INFORMATION section start

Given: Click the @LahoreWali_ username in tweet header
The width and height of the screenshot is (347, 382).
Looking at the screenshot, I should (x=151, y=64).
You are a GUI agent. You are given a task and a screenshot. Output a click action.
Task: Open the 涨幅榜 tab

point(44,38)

INFORMATION section end
INFORMATION section start

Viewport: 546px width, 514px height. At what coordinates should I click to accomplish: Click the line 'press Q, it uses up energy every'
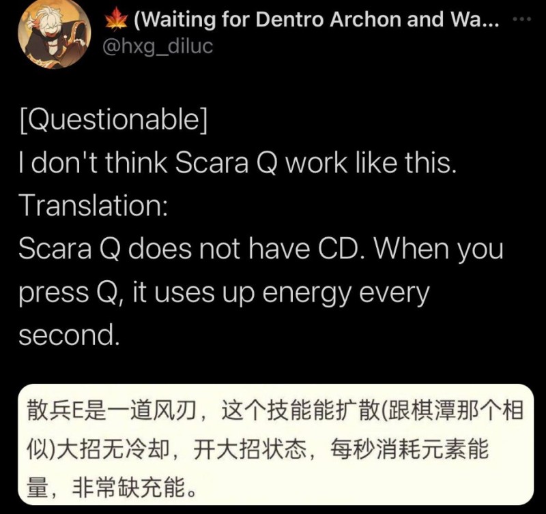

INFORMATION section end

* **PROBLEM**: Within the data above, the lines from the one with "Given: Click the" to the one with "You are a GUI" must be repeated exactly; no other line belongs in the answer.

* **ANSWER BELOW**:
Given: Click the @LahoreWali_ username in tweet header
The width and height of the screenshot is (347, 382).
Looking at the screenshot, I should (x=151, y=64).
You are a GUI agent. You are given a task and a screenshot. Output a click action.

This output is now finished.